_LISTE DES TÂCHES_:
A – Reproduisez à l'identique les lignes des enregistrements situées entre celle qui contient "Click the Deposits" et celle qui contient "coord(244,233)", ces deux lignes comprises.
B – Reprenez le récit sur la question d'orientation posée à la table familiale et poursuivez-le à partir de sa dernière phrase.

_EXTRAIT_:
········

Par Charlotte Giorgi

« Et toi alors, vers quoi tu t’orientes ? »

            Les regards se braquent sur moi, le show is about to begin. La table familiale guette ma réponse, avide. Vite, me ranger dans une case. Je ne leur en veux pas, je comprends. Ils veulent me comprendre tout pareil, pour continuer à discuter, pour être rassuré : non, je ne suis pas une brebis égarée qui aurait besoin d’être remise dans le droit chemin. Je les comprends, ils ont besoin de se raccrocher aux branches déjà poussées, et les miennes sont de toutes petites pousses sur lesquelles on ne peut pas suspendre un manteau. Je les comprends, et ma réponse est sur le point de les décevoir. C’est ça qui fait mal. (Leur déception, pas ma réponse.) (je suis fière de ma réponse quand ils ne le sont pas) (mais j’aimerais tant qu’ils le soient)

« Tu t’orientes vers quoi ? »

Comme si la vie était faite de droites que notre GPS intérieur nous ordonnait de prendre pour atteindre la destination ultime, comme si la vie c’était de partir d’un point A pour arriver à un point B. Et si j’avais envie de marcher au hasard ? D’errer un peu, et d’en profiter au passage ? Et si j’avais envie de m’asseoir au milieu du chemin pour regarder les arbres ? Ou bien d’explorer plusieurs chemins ? Comment on fait quand on a ces envies-là qui plombent les discussions familiales parce qu’elles posent question et n’attendent pas de réponses ?

Je ne m’oriente vers rien. Je continue ce que je fais depuis trois ans : travailler à la construction d’un média dont ils oublient souvent le nom et dont ils ne comprennent pas grand-chose pour le reste. Avant, ce n’était pas grave, je le sentais. Avant, j’avais le graal, le sésame ultime pour la tranquillité : j’étais étudiante. Peu importait, que je travaille à côté à mes « popcasts » et autres inepties un peu trop modernes, j’aurais aussi bien pu faire de la pâte à modeler en sortant de mes cours.

········

_DONNÉES EXTRAITES_:
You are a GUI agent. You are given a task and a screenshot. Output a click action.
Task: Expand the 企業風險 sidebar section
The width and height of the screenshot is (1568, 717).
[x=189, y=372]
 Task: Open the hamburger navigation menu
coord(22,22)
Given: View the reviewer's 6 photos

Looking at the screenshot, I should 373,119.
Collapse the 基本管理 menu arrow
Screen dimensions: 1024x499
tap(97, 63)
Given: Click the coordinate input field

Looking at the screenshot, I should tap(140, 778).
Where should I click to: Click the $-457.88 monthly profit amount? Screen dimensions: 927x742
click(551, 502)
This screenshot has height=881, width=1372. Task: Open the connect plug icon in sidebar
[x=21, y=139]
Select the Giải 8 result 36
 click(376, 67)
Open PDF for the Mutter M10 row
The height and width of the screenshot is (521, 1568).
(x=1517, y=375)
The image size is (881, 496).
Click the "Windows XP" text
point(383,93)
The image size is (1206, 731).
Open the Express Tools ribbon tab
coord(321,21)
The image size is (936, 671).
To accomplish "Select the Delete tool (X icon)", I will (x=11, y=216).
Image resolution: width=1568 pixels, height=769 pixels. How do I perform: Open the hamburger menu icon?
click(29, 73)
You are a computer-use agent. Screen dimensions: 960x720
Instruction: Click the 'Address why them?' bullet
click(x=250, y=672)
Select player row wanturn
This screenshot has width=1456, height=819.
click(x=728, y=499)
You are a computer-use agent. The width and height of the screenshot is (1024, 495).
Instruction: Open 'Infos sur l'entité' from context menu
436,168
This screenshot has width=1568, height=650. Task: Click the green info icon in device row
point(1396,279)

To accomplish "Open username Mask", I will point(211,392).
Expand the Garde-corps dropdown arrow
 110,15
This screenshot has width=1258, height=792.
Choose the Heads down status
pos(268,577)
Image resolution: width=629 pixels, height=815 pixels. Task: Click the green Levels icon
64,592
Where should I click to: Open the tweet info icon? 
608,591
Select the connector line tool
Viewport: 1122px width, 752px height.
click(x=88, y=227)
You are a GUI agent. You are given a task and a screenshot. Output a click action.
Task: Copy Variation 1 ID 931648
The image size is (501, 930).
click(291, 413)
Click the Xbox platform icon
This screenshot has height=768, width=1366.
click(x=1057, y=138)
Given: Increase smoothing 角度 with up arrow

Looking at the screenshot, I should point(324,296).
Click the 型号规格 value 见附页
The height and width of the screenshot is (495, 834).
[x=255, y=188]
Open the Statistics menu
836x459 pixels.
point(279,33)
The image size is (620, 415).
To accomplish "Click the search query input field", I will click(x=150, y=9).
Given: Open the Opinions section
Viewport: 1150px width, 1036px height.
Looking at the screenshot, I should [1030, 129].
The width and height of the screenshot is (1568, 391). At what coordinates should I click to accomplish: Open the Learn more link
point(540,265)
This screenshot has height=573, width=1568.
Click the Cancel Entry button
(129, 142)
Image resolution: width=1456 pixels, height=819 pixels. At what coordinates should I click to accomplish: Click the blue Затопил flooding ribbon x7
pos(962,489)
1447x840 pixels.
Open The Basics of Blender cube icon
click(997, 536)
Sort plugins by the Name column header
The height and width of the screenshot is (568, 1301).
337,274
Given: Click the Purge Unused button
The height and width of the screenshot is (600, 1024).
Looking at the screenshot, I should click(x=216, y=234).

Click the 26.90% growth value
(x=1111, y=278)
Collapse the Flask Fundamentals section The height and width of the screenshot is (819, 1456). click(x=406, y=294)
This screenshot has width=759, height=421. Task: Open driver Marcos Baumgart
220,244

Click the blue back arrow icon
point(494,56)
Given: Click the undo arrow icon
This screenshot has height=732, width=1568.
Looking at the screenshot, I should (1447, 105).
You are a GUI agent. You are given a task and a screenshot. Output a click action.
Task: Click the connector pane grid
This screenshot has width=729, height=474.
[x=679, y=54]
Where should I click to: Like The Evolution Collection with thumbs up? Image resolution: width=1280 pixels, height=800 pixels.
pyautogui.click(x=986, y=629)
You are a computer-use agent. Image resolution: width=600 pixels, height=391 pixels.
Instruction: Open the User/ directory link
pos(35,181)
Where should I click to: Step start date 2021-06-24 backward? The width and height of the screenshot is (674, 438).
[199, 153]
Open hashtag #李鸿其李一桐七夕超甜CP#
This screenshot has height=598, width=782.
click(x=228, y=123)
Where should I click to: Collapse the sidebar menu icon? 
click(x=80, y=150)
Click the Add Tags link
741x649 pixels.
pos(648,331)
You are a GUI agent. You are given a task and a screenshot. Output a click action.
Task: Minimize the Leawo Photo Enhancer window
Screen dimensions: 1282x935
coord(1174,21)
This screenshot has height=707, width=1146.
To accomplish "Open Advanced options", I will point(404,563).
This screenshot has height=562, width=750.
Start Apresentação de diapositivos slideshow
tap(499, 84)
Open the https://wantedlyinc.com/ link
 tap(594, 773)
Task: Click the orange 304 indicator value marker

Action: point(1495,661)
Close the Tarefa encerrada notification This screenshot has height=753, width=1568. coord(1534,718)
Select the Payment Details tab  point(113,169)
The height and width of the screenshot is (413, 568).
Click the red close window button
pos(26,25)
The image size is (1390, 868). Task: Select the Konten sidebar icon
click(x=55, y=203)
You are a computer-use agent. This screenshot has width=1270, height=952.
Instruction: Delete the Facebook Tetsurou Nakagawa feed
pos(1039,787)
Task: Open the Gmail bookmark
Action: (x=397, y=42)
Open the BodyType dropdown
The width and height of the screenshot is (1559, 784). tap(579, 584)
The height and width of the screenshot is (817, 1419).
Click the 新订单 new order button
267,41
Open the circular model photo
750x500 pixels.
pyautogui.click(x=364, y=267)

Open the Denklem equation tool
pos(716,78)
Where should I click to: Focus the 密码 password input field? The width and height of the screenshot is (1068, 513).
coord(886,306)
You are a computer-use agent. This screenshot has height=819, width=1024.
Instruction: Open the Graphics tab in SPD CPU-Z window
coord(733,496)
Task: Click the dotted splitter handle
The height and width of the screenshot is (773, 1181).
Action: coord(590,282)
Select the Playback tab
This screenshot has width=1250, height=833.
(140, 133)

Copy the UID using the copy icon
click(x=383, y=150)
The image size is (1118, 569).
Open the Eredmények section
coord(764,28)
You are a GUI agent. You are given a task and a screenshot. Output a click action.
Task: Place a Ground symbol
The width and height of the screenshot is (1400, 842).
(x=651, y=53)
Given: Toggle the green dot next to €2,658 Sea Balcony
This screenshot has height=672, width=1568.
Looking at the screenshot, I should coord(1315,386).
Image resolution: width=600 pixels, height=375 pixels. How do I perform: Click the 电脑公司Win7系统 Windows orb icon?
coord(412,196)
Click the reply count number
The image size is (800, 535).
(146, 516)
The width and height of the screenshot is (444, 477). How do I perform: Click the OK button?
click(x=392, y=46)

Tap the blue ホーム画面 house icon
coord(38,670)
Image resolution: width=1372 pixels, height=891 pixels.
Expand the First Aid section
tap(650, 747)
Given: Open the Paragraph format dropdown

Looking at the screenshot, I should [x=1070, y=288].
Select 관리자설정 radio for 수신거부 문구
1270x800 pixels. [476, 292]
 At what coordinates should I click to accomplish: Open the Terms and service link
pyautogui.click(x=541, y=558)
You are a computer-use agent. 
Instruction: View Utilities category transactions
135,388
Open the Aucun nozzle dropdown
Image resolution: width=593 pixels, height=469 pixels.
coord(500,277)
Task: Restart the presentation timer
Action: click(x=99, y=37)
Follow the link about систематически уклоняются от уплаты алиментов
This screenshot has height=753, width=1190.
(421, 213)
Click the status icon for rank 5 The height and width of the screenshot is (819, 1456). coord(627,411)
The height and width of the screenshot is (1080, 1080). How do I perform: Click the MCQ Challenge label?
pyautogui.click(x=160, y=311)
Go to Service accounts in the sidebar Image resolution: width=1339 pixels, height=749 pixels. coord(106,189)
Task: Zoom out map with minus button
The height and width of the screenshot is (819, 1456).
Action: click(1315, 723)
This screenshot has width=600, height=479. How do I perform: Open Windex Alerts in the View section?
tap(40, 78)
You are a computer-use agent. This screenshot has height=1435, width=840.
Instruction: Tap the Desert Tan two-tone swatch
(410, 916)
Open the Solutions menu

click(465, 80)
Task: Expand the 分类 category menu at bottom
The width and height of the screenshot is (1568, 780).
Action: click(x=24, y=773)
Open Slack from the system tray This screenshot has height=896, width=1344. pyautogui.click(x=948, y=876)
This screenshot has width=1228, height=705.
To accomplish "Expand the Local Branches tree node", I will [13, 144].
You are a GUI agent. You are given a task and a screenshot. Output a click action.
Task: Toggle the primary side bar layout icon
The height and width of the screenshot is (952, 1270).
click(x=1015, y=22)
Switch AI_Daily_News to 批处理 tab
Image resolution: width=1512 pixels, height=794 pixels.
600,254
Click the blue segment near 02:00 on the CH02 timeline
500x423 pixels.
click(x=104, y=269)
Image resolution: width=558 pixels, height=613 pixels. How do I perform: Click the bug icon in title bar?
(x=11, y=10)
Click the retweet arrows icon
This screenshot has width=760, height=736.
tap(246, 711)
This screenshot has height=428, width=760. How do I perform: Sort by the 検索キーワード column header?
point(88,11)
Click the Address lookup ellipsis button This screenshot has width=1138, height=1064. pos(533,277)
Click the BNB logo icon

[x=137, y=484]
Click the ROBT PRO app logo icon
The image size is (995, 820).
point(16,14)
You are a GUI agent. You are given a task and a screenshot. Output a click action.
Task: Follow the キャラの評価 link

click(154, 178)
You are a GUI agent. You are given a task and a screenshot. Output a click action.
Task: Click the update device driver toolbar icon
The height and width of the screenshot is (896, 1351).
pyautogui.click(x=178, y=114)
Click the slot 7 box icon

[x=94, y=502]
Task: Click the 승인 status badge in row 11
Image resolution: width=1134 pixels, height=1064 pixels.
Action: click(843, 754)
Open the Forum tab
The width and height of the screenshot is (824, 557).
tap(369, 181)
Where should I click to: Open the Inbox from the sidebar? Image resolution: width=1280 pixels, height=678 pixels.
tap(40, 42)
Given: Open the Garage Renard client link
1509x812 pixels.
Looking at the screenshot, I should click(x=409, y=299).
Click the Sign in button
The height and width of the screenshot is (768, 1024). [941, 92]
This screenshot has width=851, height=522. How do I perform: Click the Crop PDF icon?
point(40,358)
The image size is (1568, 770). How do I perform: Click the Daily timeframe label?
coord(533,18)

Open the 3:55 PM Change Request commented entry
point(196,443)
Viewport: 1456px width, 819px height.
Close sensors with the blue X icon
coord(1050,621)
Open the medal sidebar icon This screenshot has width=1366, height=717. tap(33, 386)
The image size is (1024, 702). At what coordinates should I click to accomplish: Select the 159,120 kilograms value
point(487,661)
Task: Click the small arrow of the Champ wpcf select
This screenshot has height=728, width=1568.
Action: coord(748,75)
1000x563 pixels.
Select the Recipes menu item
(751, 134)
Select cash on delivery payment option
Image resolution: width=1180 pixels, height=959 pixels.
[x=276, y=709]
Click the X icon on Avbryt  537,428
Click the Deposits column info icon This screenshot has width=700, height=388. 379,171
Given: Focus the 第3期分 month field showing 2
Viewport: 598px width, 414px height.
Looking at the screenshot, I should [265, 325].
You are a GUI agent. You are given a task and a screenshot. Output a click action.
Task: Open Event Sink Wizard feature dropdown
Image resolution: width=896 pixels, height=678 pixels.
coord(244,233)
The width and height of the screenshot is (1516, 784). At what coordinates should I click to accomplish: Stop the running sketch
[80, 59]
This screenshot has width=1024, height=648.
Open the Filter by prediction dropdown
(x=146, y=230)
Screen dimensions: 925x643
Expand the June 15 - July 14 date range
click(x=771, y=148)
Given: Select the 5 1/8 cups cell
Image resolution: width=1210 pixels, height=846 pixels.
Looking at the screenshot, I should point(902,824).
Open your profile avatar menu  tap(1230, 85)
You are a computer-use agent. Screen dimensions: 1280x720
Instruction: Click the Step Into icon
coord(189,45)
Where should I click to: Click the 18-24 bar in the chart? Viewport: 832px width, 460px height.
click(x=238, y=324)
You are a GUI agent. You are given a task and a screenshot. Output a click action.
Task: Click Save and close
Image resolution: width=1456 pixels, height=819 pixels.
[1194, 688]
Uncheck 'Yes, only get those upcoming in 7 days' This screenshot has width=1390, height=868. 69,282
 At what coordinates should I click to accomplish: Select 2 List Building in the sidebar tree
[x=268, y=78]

········

_RÉPONSES AUX TÂCHES_:
A –
Click the Deposits column info icon This screenshot has width=700, height=388. 379,171
Given: Focus the 第3期分 month field showing 2
Viewport: 598px width, 414px height.
Looking at the screenshot, I should [265, 325].
You are a GUI agent. You are given a task and a screenshot. Output a click action.
Task: Open Event Sink Wizard feature dropdown
Image resolution: width=896 pixels, height=678 pixels.
coord(244,233)

B –
            Mais ce mois d’août-ci, le traditionnel repas est chargé d’une gravité que je ne connais pas. J’ai perdu mon statut ; il est temps de savoir si je dégringole ou non. Et contre toute attente, je dégringole. Mon emploi je le créée, alors il n’existe pas. Je n’ai pas de contrat à leur montrer, à célébrer autour d’une bouteille de champagne, alors je suis une chômeuse, et dans leur bouche ce mot décrit plus qu’un statut, je suis maintenant définie exclusivement par lui. Je ne suis plus étudiante, je suis dans « la vie active ». Finies, les journées à ne rien faire d’autre qu’être assise et laisser mon petit crâne se remplir pour les entretiens d’embauche. Maintenant, je fais partie de l’appareil productif du pays. Je dois leur fournir une réponse, là tout de suite, concernant ma fonction, mon utilité de citoyenne. Peu importe, les années de militantisme et de bénévolat, les gens attendent devant leur steak que je leur décrive par le menu détail comment je vais produire de la richesse sonnante et trébuchante, moi et mon petit tupperware de salade sans viande préparée et mis soigneusement de côté pour moi. (merci Mamie)

            Et je ne leur décris rien qui vaille. Je ne fais rien comme il faut. J’étais pourtant bonne élève, ils ne comprennent pas. Qu’est-ce que j’ai foutu, dans ma grande école, pour atterrir à côté de la plaque ? Quel peut bien être ce désir malsain d’être toujours à la marge? À leurs yeux, je ne peux être que deux choses : une grosse provocation, ou une ratée minuscule.

            J’explique, ce n’est pas clair, je m’embrouille, on me demande sans cesse comment je vais faire…ben… pour l’argent enfin euh… financièrement ? Et je n’en sais rien, et je ne m’en fiche pas, et bien sûr que c’est important, mais c’est trop tard. Je suis discréditée. Une association, ce média ? Qu’est-ce que c’est que ça, « non-lucratif » ? De nos jours, ça ne veut rien dire. Je tente une percée parmi les cris et les larmes : « non-lucratif » ça n’exclut pas l’argent, c’est juste qu’on l’utilise pour fonctionner. On ne peut pas l’accumuler, voilà tout. Mais les gens ne font pas la différence. Ils ne comprennent plus rien. J’ai défiguré le repas. Ils me regardent, l’œil luisant de pitié, avec un pauvre sourire qui hurle. Je me donne moi-même le coup fatal : « de toute façon, c’est le début. Je ne gagne rien, pour l’instant. ». Comment ça, « rien » ? Pas un sou ? Rien du tout ? J’attends le RSA ? C’en est fini de moi. Je quitte la table en gardant la face.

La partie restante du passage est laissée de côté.